RE:SET
Wann BARF einen Reset braucht.
Warum manche Hunde nicht einfach umstellen, sondern neu starten müssen
BARF ist artgerecht.
BARF ist logisch.
BARF ist für viele Hunde ein riesiger Schritt Richtung Gesundheit.
Und trotzdem gibt es Hunde, bei denen selbst die beste Futterumstellung nicht sofort Erleichterung bringt – manchmal im Gegenteil: Symptome werden sichtbarer, verschieben sich oder kommen immer wieder zurück.
Wenn du das kennst, ist diese Seite für dich.

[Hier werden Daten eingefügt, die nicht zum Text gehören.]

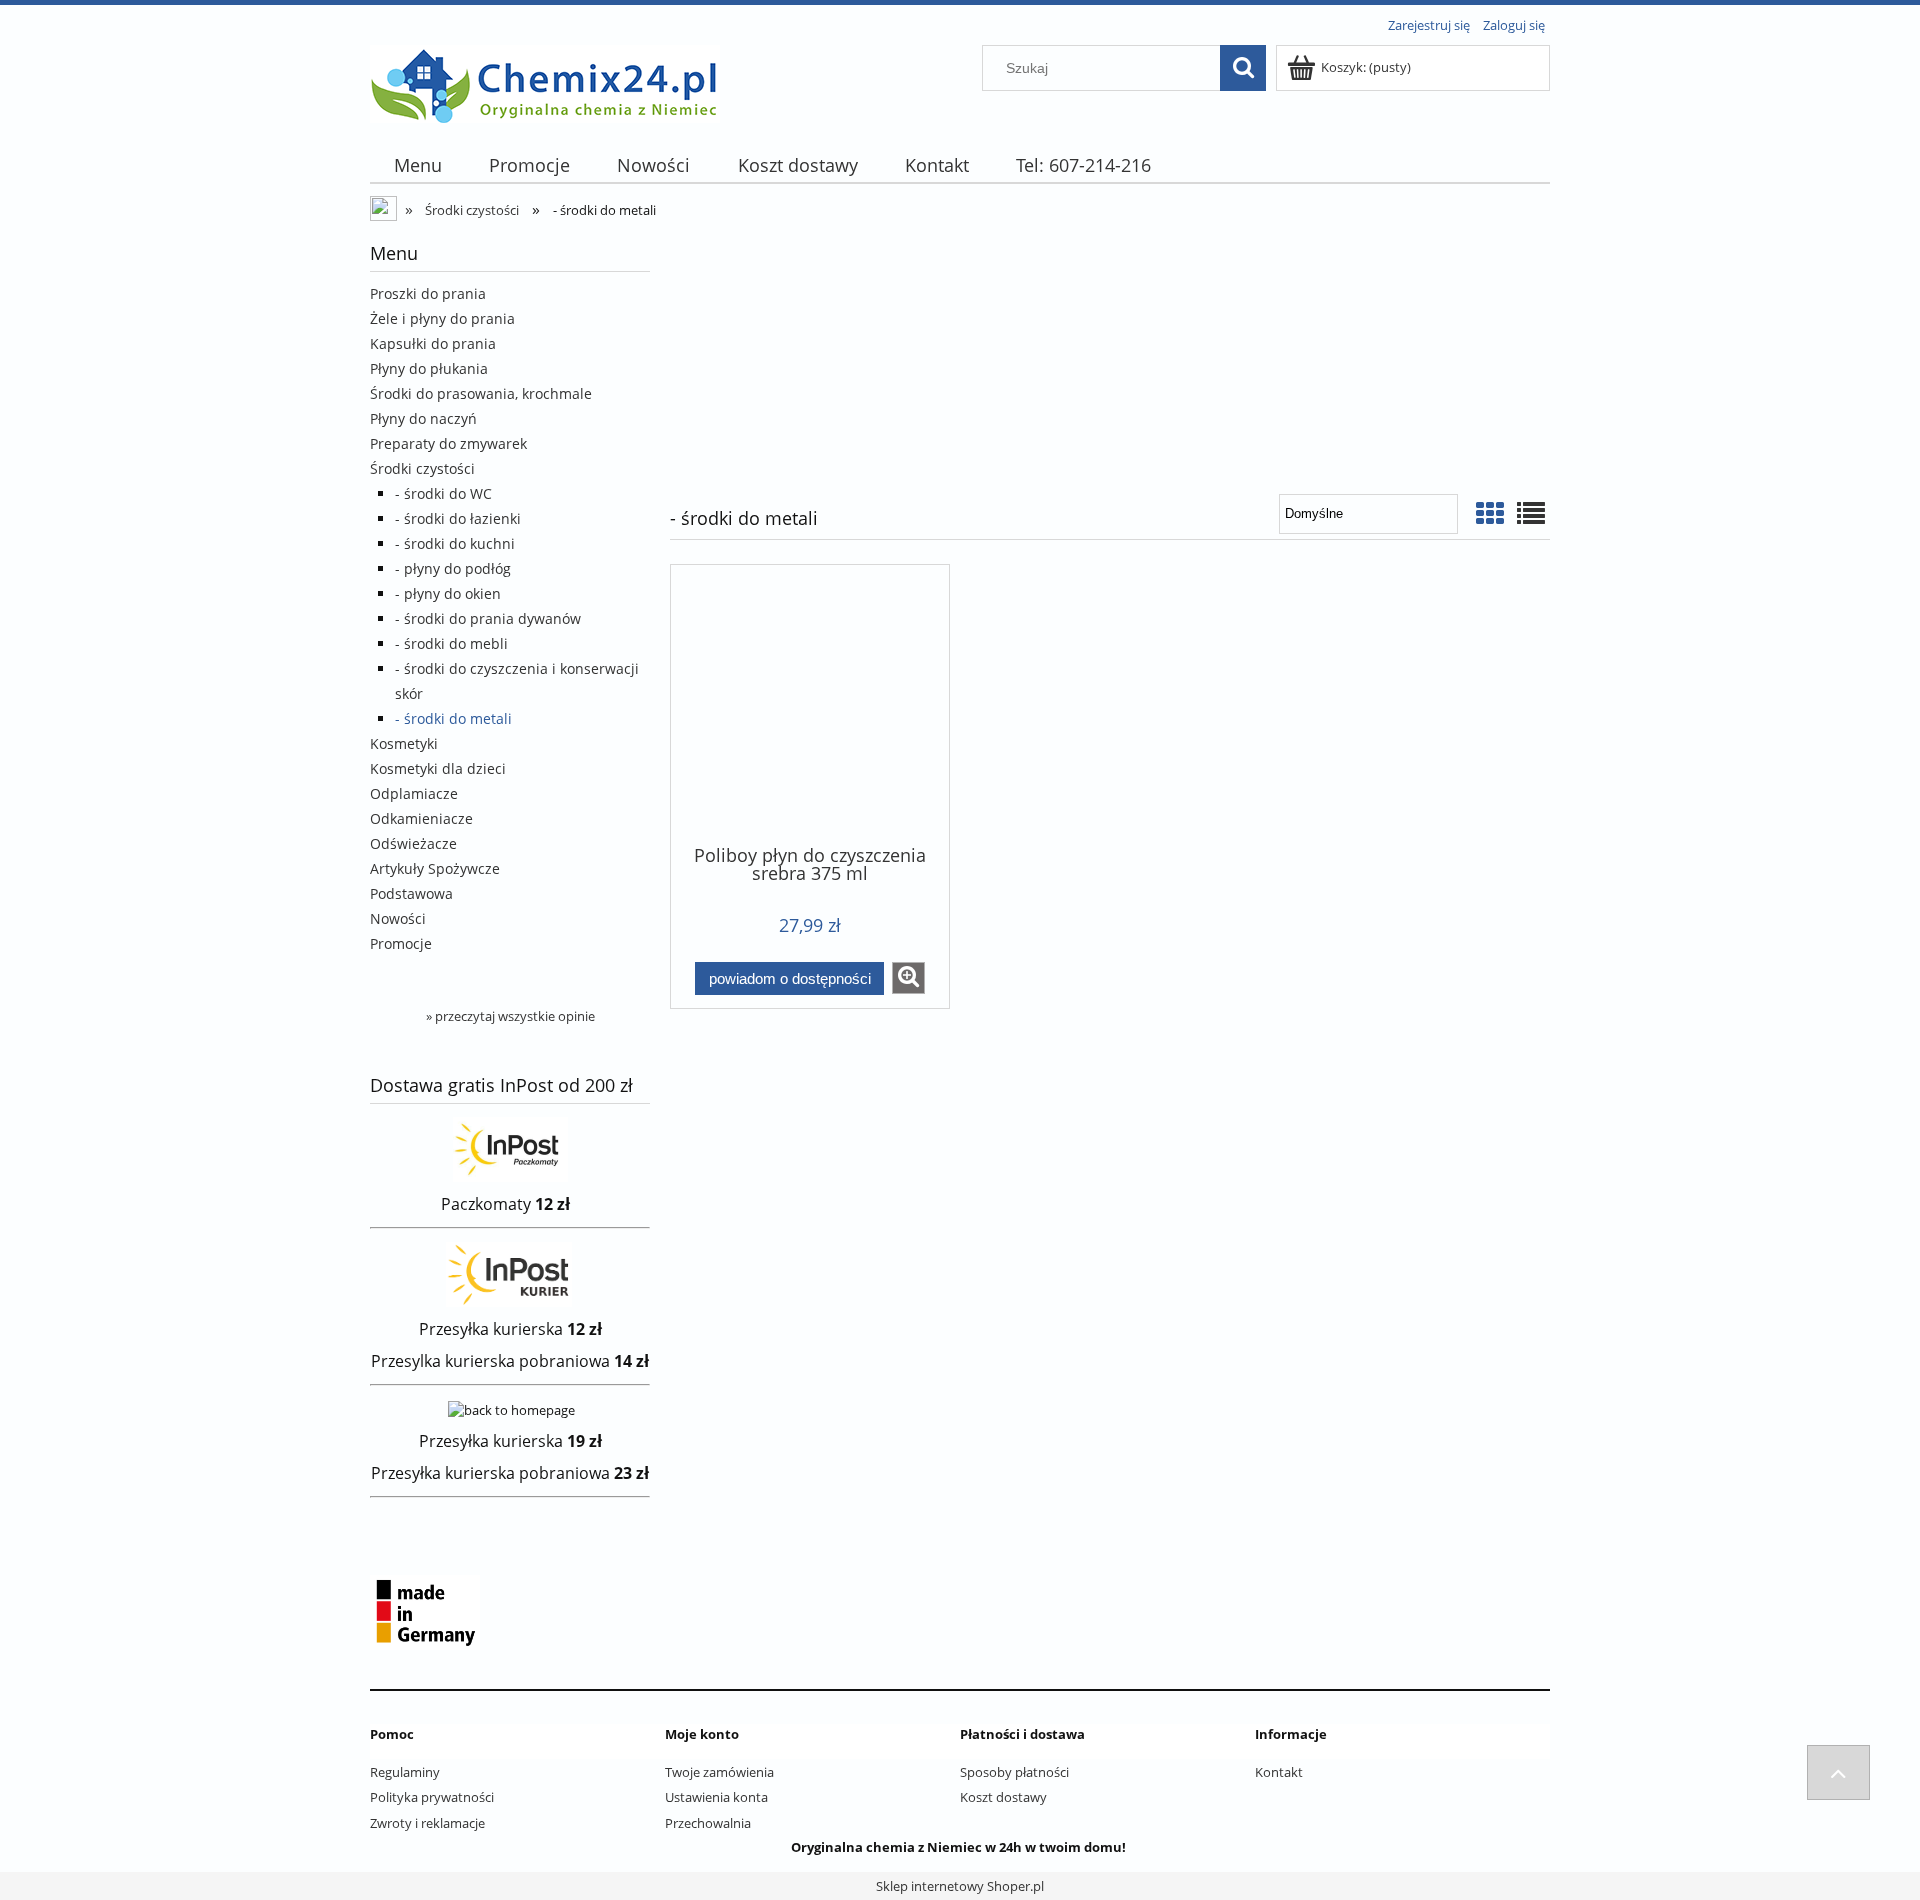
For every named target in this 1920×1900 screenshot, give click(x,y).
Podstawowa (411, 893)
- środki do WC (443, 493)
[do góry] (1838, 1772)
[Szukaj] (1243, 68)
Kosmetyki (404, 743)
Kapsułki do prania (433, 343)
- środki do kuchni (455, 543)
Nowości (398, 918)
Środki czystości (422, 468)
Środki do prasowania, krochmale (481, 393)
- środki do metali (453, 718)
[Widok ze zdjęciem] (1490, 513)
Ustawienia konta (716, 1797)
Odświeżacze (413, 843)
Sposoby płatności (1014, 1772)
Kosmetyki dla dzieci (438, 768)
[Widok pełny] (1531, 513)
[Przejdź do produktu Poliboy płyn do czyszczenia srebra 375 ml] (810, 703)
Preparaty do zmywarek (448, 443)
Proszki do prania (428, 293)
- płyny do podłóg (453, 568)
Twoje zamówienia (719, 1772)
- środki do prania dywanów (488, 618)
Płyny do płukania (429, 368)
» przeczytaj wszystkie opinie (510, 1016)
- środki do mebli (451, 643)
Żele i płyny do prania (442, 318)
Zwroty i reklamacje (427, 1823)
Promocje (401, 943)
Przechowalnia (708, 1823)
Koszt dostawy (1003, 1797)
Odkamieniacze (421, 818)
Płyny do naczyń (423, 418)
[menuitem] (417, 165)
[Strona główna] (545, 81)
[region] (1110, 351)
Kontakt (1279, 1772)
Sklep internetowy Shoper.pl (960, 1886)
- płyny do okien (448, 593)
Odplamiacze (414, 793)
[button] (908, 978)
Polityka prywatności (432, 1797)
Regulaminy (405, 1772)
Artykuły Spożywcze (435, 868)
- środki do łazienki (458, 518)
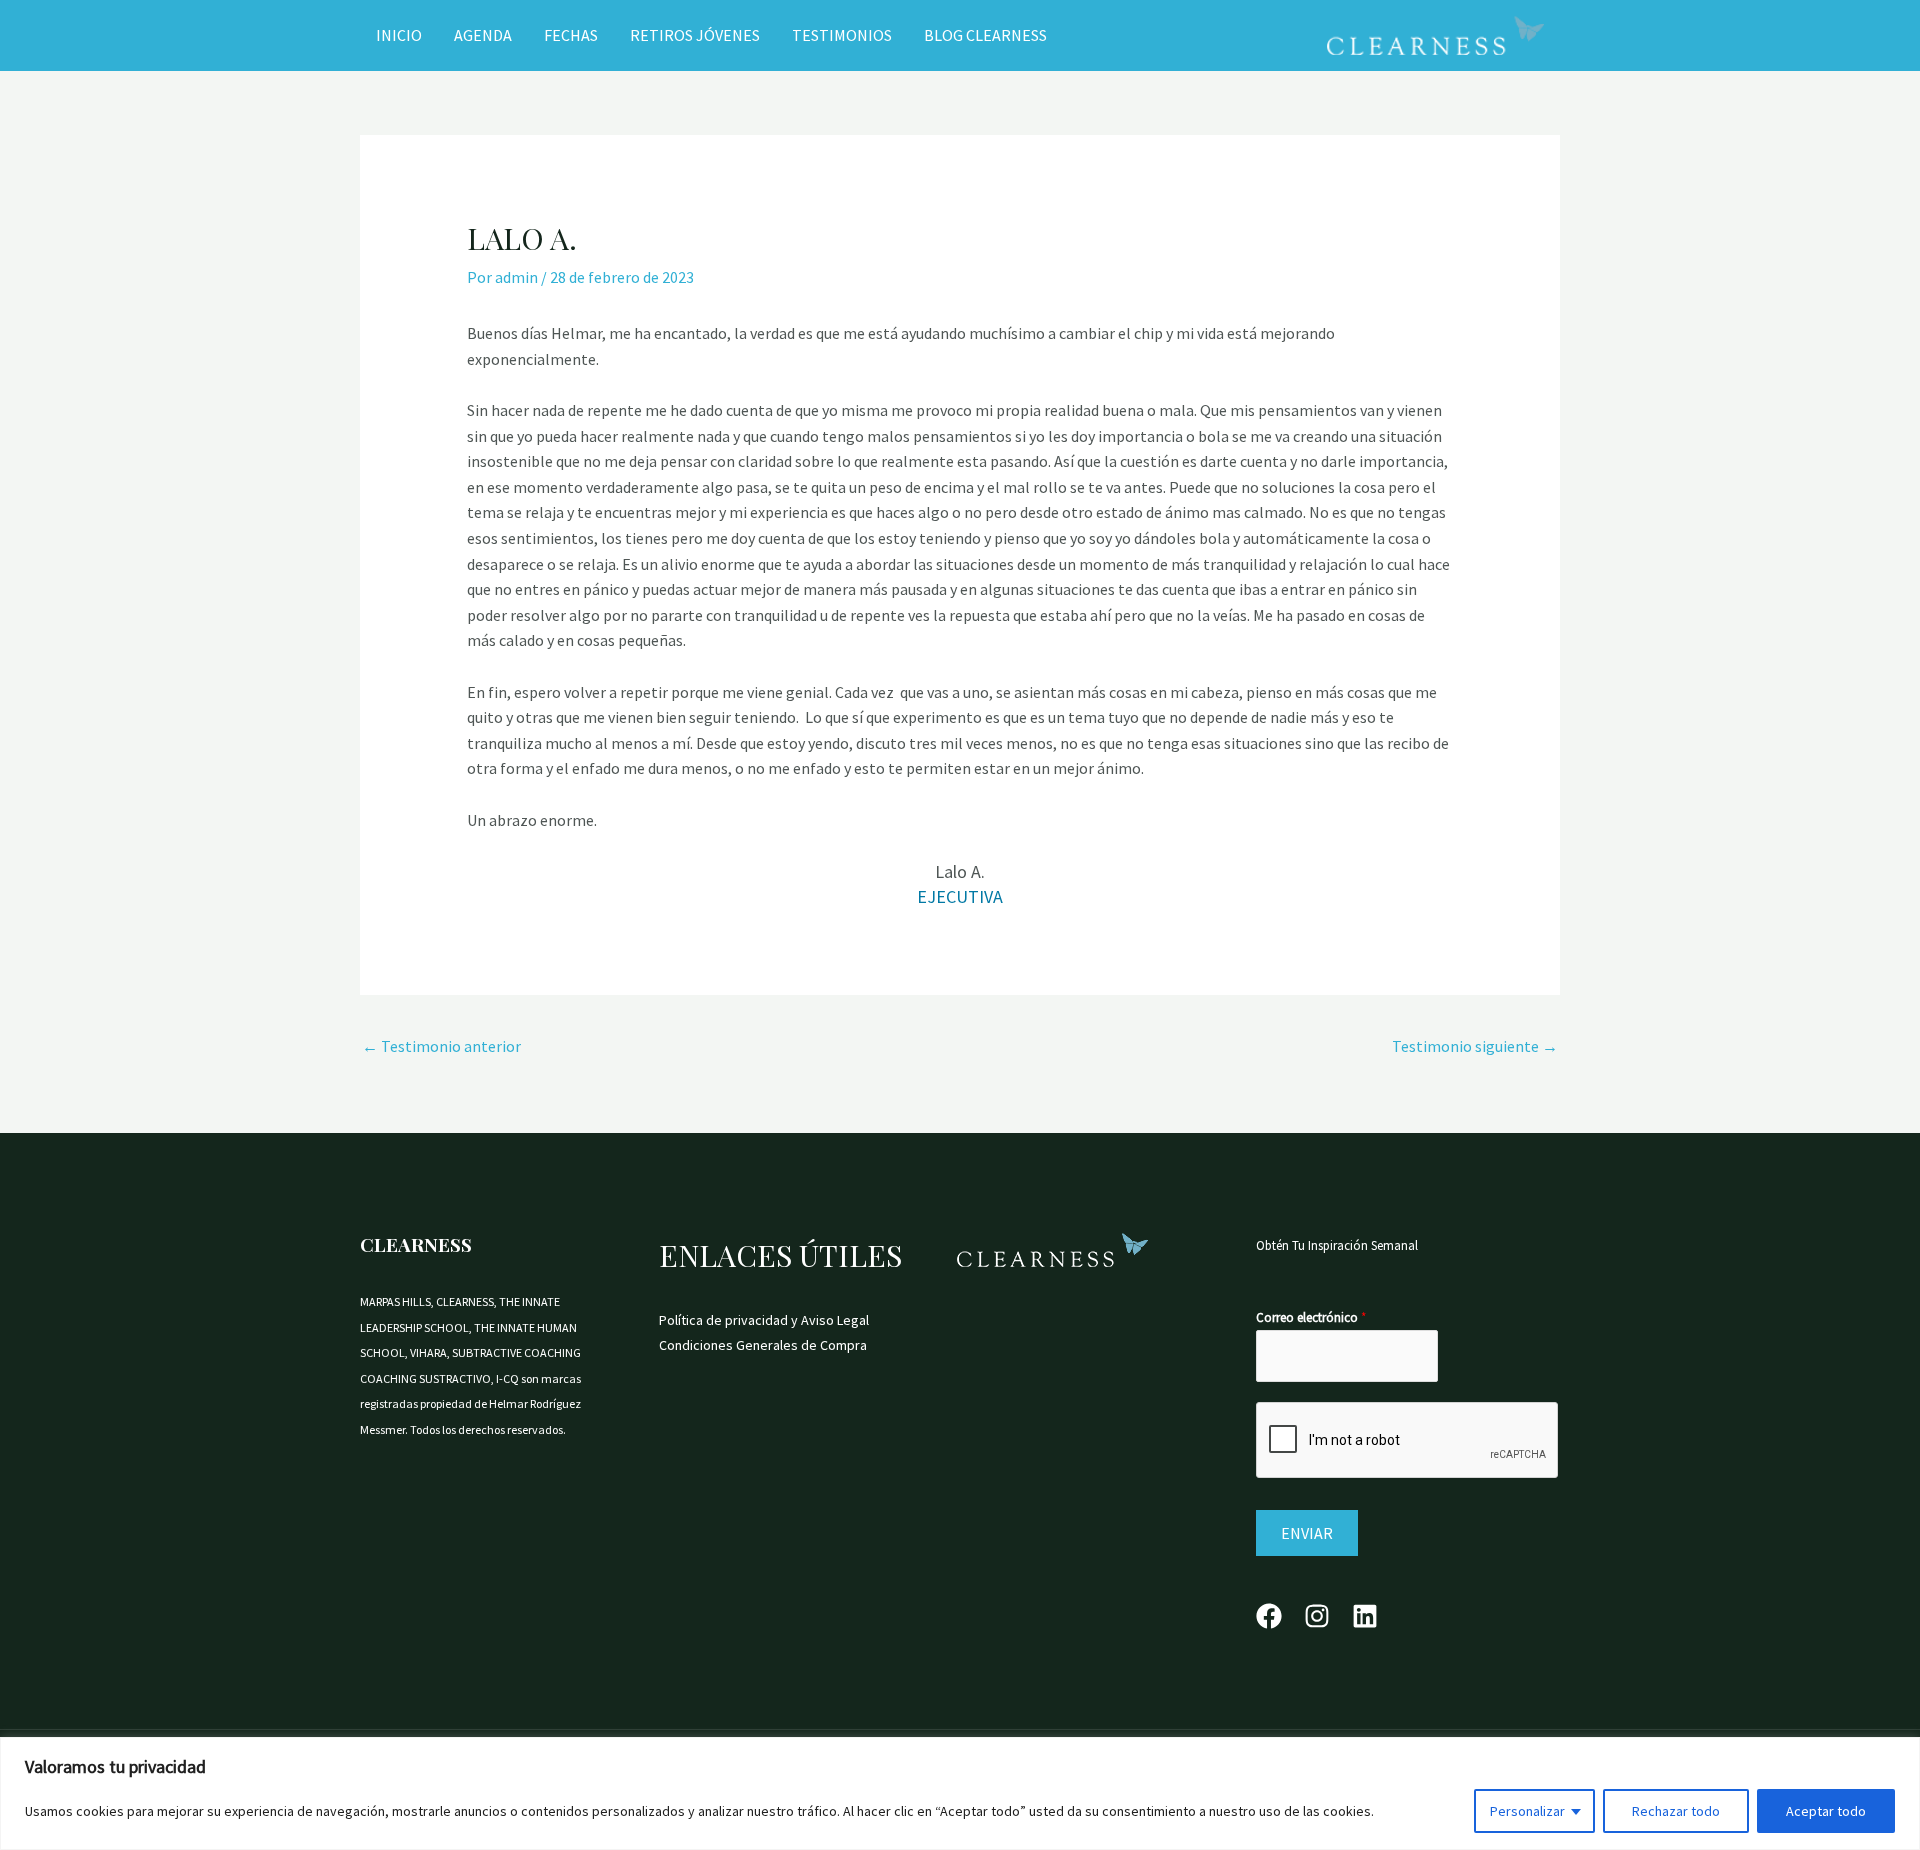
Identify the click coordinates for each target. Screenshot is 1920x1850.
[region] (960, 1793)
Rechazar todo (1676, 1811)
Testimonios (842, 35)
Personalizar (1527, 1811)
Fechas (571, 35)
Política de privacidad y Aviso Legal (764, 1320)
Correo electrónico (1311, 1317)
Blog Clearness (985, 35)
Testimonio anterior (441, 1046)
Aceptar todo (1826, 1811)
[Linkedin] (1365, 1616)
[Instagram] (1317, 1616)
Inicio (399, 35)
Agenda (483, 35)
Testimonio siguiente (1475, 1046)
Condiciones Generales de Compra (763, 1345)
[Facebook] (1269, 1616)
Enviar (1307, 1533)
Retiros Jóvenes (695, 35)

Nicht, weil BARF falsch ist.
Sondern weil dein Hund vielleicht mehr braucht als eine Umstellung.
Diese Seite ist für dich, wenn …
dein Hund immer wieder Durchfall hat – auch bei frischem Futter
Allergien, Juckreiz oder Hautprobleme nicht verschwinden
Ohrenentzündungen regelmäßig zurückkommen
dein Hund „irgendwie auf alles reagiert“
du ständig Futter wechselst, aber nie wirklich ankommst
du das Gefühl hast: Wir drehen uns im Kreis
Das sind keine Ausnahmen.
Das sind Hinweise.
Warum eine normale BARF-Umstellung hier oft nicht reicht
Bei vielen dieser Hunde ist der Darm:
dauerhaft gereizt
entzündet
aus dem Gleichgewicht geraten
Der Darm ist das Zentrum des Immunsystems.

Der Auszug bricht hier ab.